Я не отвечаю, всё так же дуюсь на некрасивые, скучные одежды. И вообще, можно было и похвалить, я ведь принесла им слив, и теперь можно варить самое дикое на свете вино. Вот только я совсем не помню, сколько раз бегала к зарослям терновника — два или четыре? И, хотя мозг подсказывает, что-то был лишь один-единственный раз, я списываю это на начало болезни. Не мог же один ребёнок утащить такую тяжесть в одиночку!
— Ты даже не смогла попрощаться с бабушкой, — ворчит папа, вынося вещи на крыльцо.
— Она не обидится. В следующий раз попрощаюсь дважды, — остроумно парирую я. И родители смотрят на меня так странно, что я снова решаю не говорить с ними. Вплоть до самого дома! Пускай подумают над своим поведением.
1. Каминари-сама — другое имя бога Рейдзина, повелителя грома и бурь;
2. Такамагахара — небеса, обиталище богов;
3. Аматерасу — богиня солнца, одна из величайших синтоистических божеств;
4. О-нээ-сан — (и далее производные) — обращение к старшей сестре;
5. Юката — чаще всего летняя повседневная одежда, обычно подразумевающая дзюбан (нижний слой), саму юкату и пояс оби;
6. Цуки — Луна. Здесь подразумевается, что Ясунэ специально сокращает имя Мицуки до этой формы, а не общепринятой;
7. ВАЖНО: цветам одежды уделяется столько внимания, поскольку это главные намёки на происходящее. Погребальным цветом в Японии считается белый, это цвет очищения покойного. Поэтому на стол подаётся преимущественно белая еда! (Рис, да-да). Погребальный наряд - кёкабара - сборный, и помимо мелких деталей узнаваем из-за запаха кимоно на другую сторону! Родственники же во время траура носят серую одежду. Чем больше времени прошло с момента смерти, тем более светлую ткань можно использовать. Длительность траура зависит от степени родства. Так же о самой церемонии — похороны проходят на третий день после смерти, что заставляет нас вспомнить поскрипывающее кресло…
Кото[1] надрывается. Струны плачут под пальцами самой забитой девочки музыкального класса. Я слышу, как её душа плачет. Дзынь. Дзынннь. Её кото рыдает, выбивая слёзы на глазах учителя. Тонкие пальцы и хрупкие запястья, кажется, вот-вот проиграют инструменту. Они плывут по струнам, и из-под рукавов кимоно Тихиро проглядывают синяки — почти чёрные, где-то красные, где-то уже тающие янтарём.
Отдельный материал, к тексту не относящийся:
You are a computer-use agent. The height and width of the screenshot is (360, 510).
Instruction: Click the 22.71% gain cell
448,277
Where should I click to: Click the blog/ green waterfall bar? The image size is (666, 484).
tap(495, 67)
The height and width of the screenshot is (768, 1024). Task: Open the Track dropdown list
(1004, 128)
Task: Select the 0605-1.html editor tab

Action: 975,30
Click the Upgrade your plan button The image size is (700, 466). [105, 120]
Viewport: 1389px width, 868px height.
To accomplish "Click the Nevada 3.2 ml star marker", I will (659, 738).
Она играла лучше многих, но учитель всё равно обходился с ней строже всех. И тем сильнее злились её родители, ведь для совершенного результата ей приходилось ходить на персональные занятия. Но, похоже, идеальной её музыка казалась лишь мне. Долгие, протяжные стоны вибрируют в воздухе, складываясь в то, что люди называют музыкой. Моя музыка — она другая. С самого детства я слушала, как поют деревья. Прислоняешься ухом к шершавости коры, глаза закроешь… Одна секунда, две, три… Сначала тихий гул издалека, а потом на разные голоса, словно поёт императорский хор. Ничто, созданное руками человека, не способно издавать настолько прекрасные звуки. Вот только с каждым годом деревья поют всё реже, а лес вырубают во имя роста города. Я не могла спать, ища, чем бы утолить эту невыносимую жажду, разрывающую душу на части. И это привело меня в музыкальный класс.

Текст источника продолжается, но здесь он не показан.